» **TASK INSTRUCTIONS**: What is needed is an exact repeat of the lines from the one holding "Task: Click the" through the final line of the data, with no pictures.
==================================================
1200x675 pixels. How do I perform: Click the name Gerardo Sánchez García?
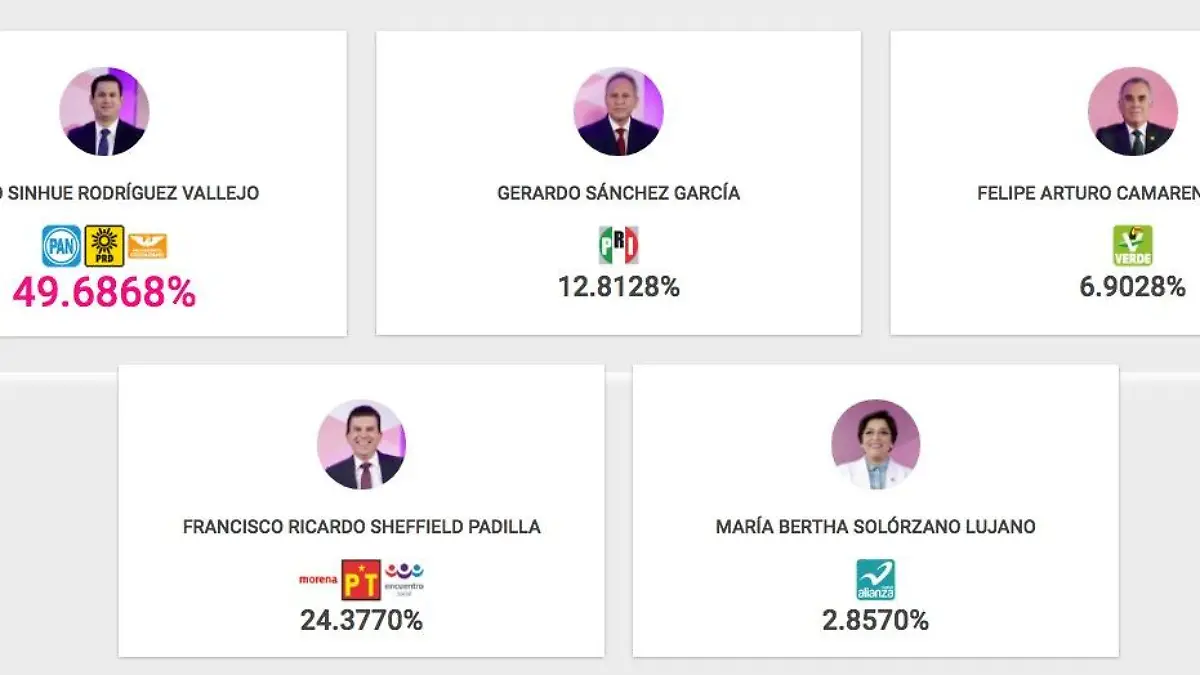click(618, 193)
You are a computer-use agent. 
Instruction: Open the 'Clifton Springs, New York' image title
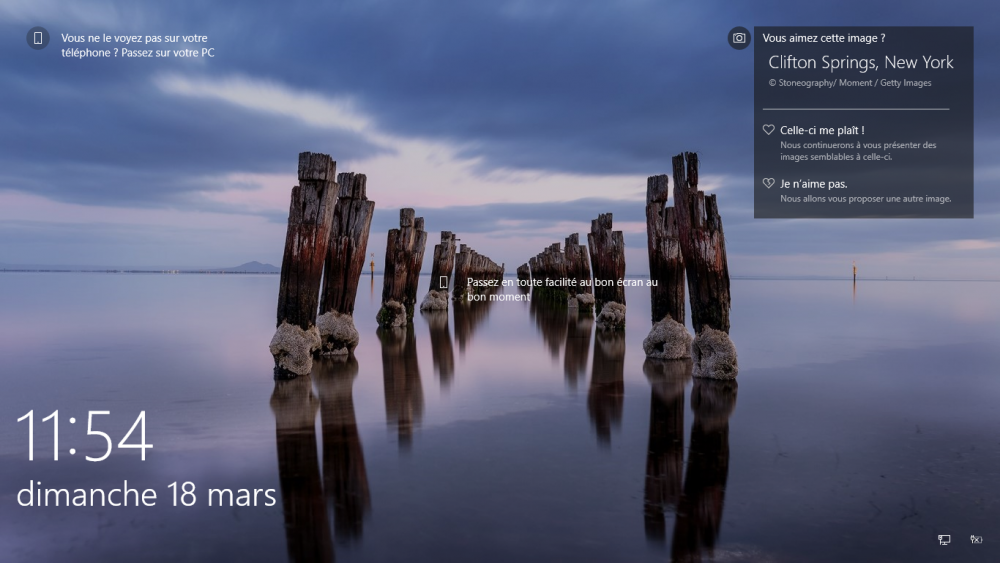[x=860, y=62]
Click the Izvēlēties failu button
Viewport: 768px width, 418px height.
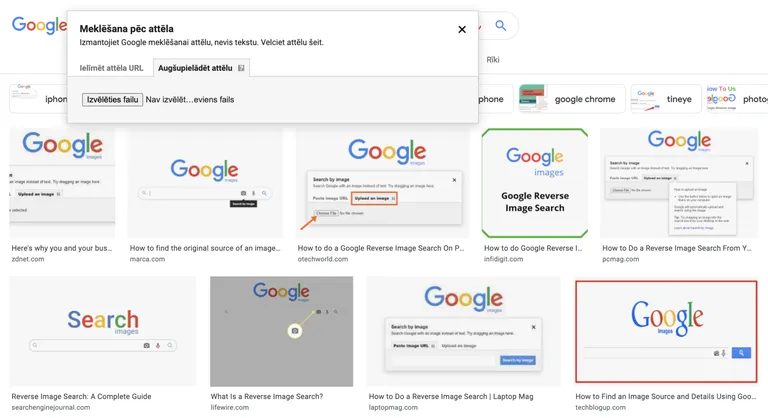point(112,99)
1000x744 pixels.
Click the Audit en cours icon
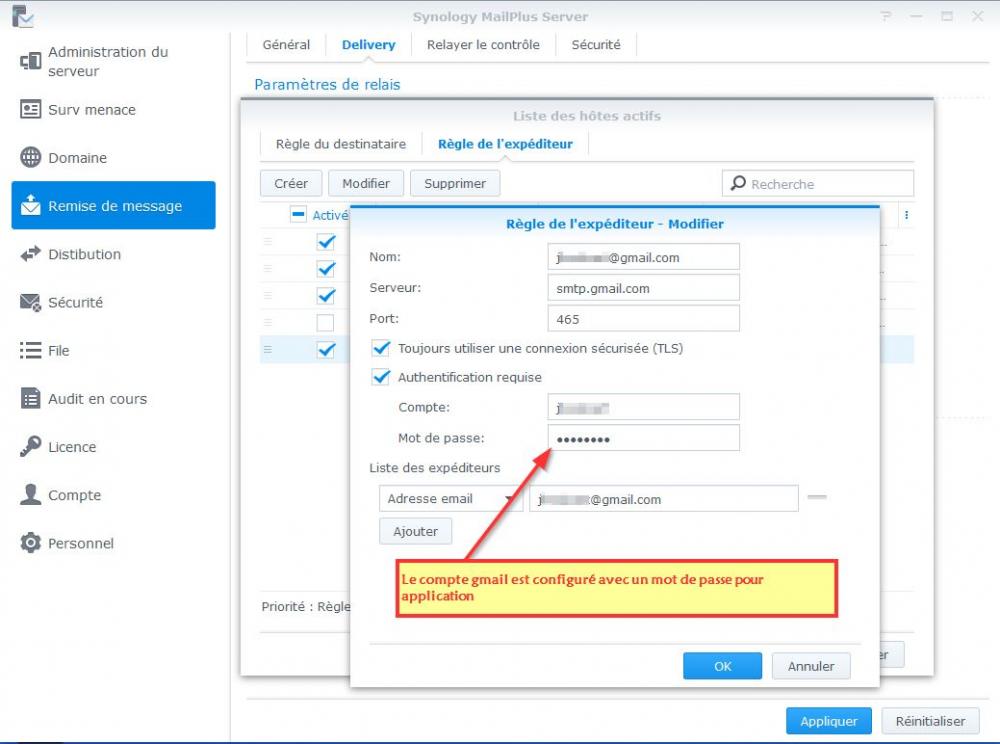[30, 398]
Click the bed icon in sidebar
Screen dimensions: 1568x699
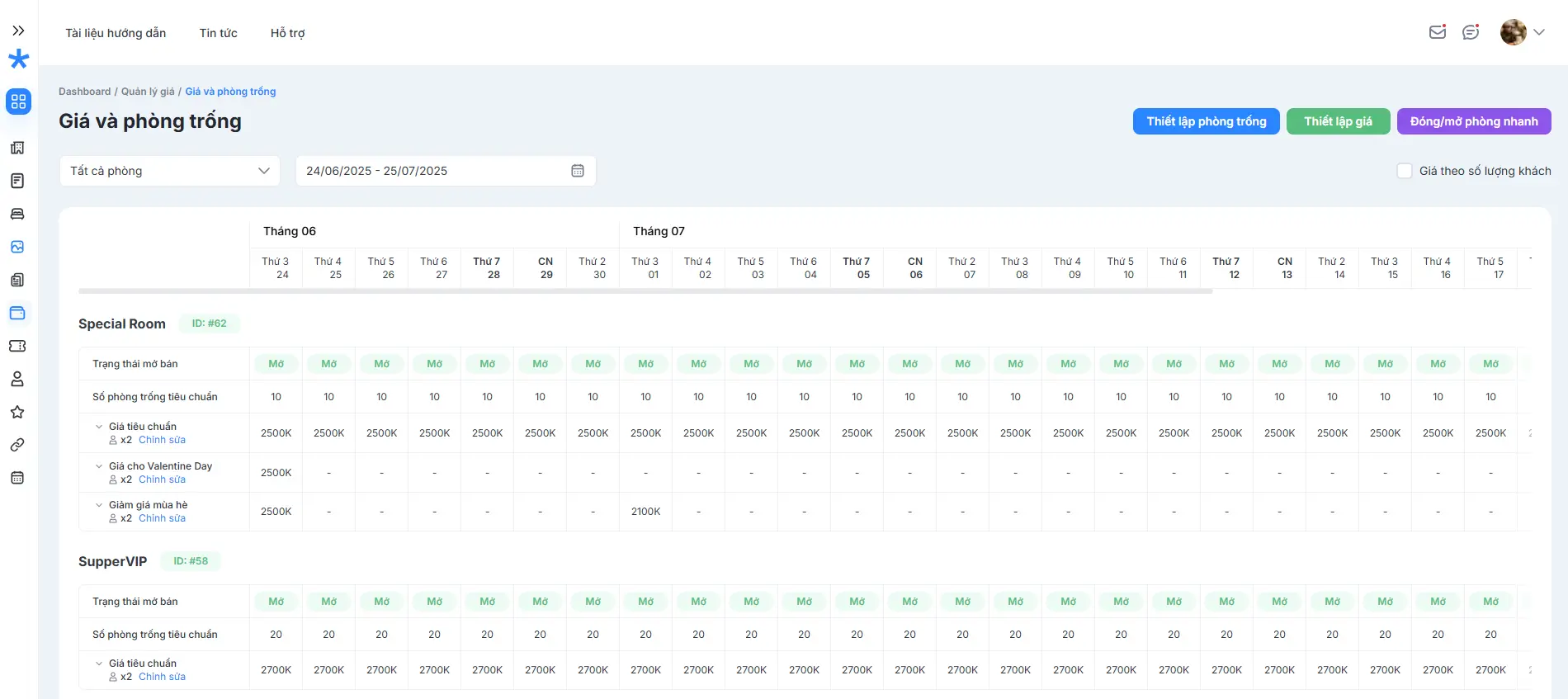17,214
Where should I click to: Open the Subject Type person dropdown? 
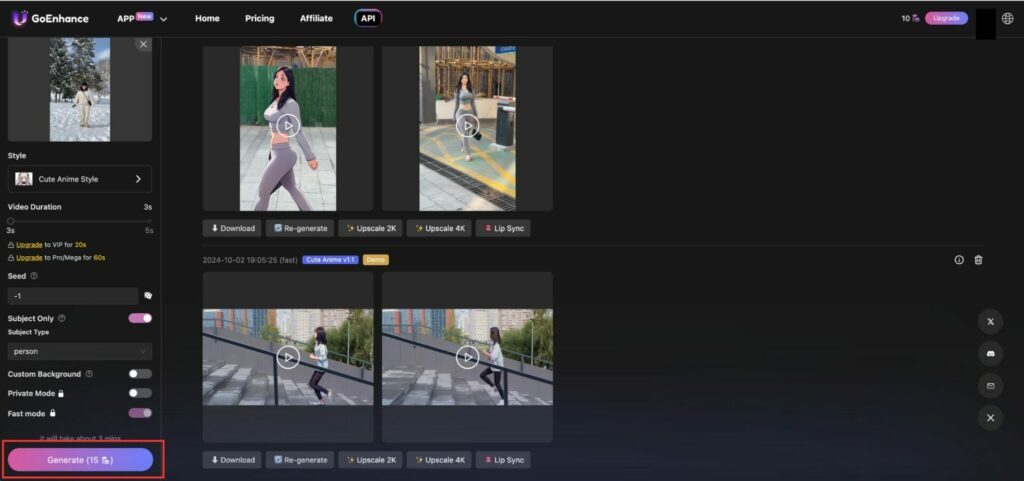pyautogui.click(x=80, y=351)
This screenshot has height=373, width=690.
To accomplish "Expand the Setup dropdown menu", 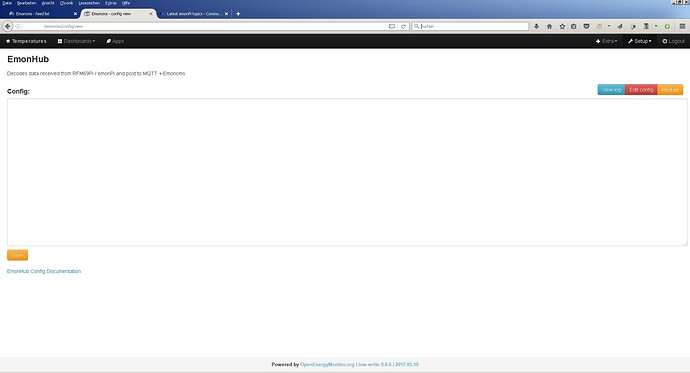I will click(x=640, y=41).
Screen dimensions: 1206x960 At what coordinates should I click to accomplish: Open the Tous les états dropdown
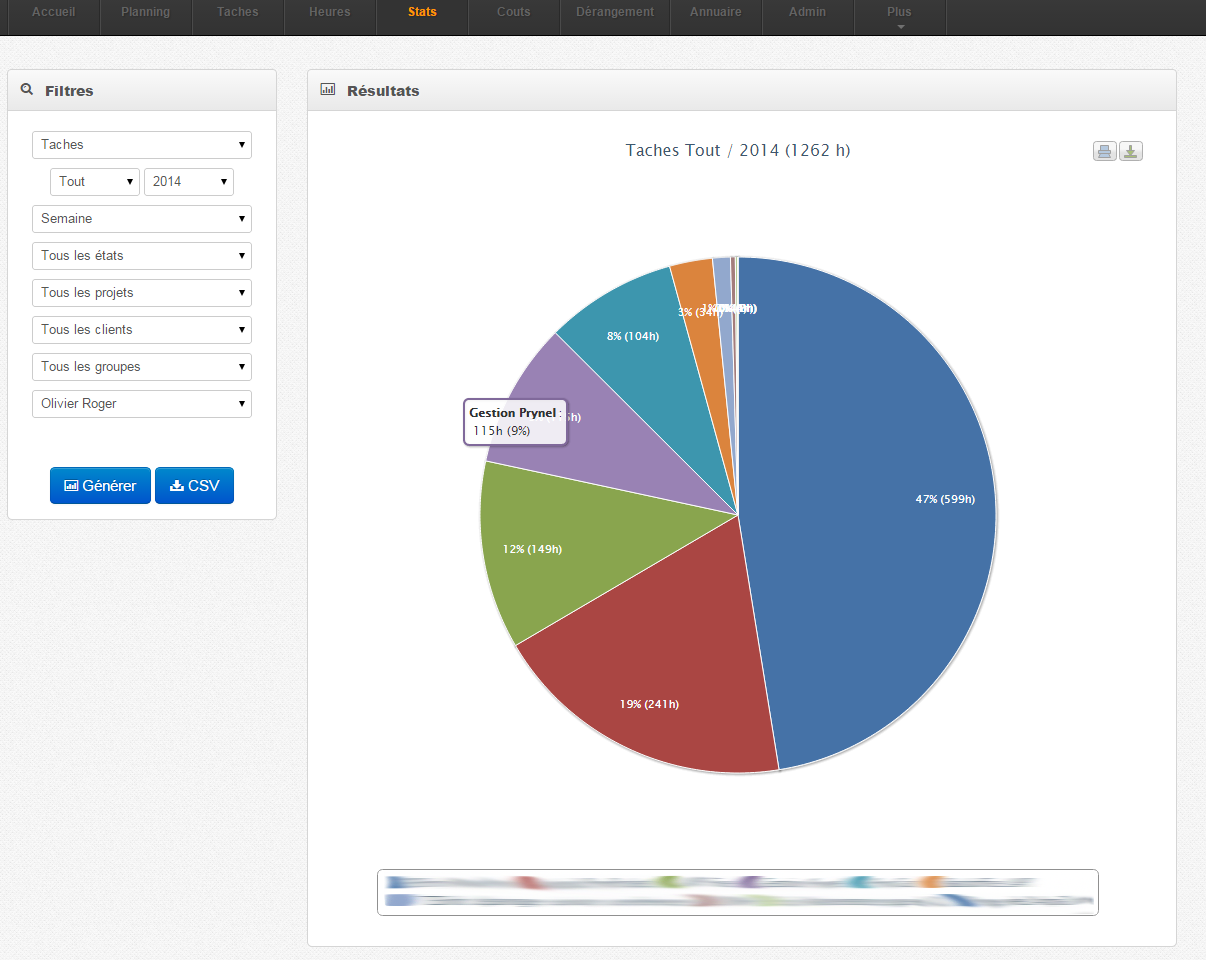click(x=142, y=256)
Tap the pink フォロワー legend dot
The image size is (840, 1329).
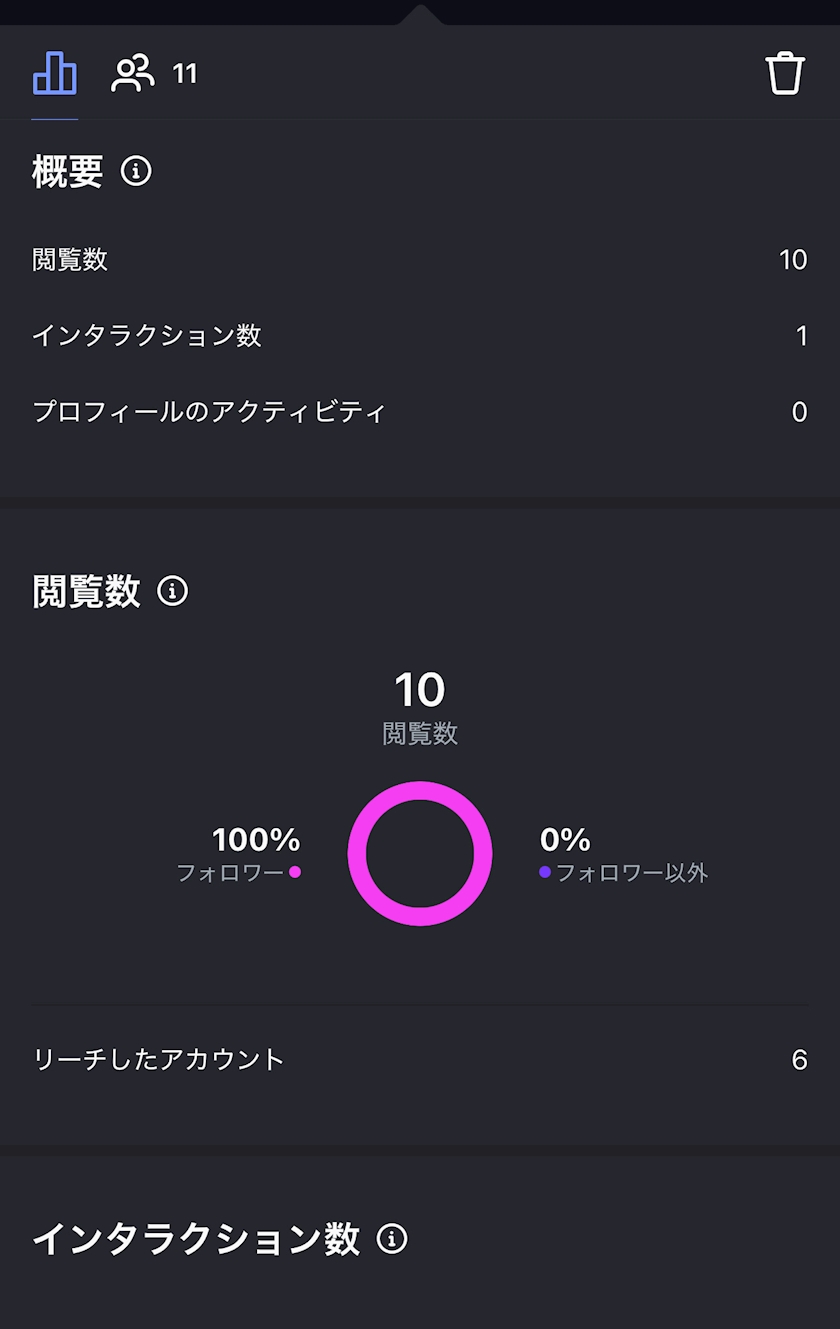point(295,872)
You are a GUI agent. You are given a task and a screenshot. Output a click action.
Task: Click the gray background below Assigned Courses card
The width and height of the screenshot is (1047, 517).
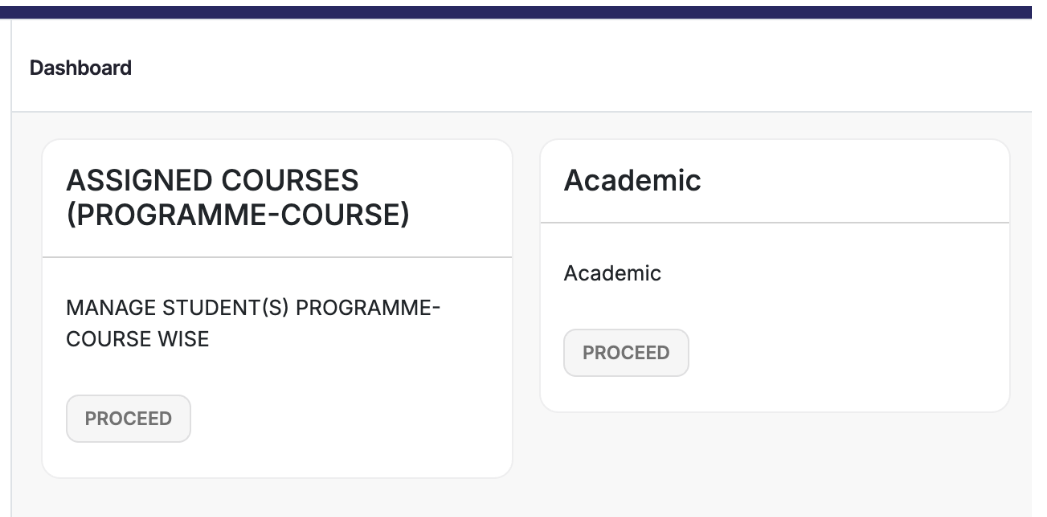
==================================================
» **EXERCISE RESULT**:
Task: Click the gray background below Assigned Courses card
The width and height of the screenshot is (1047, 517).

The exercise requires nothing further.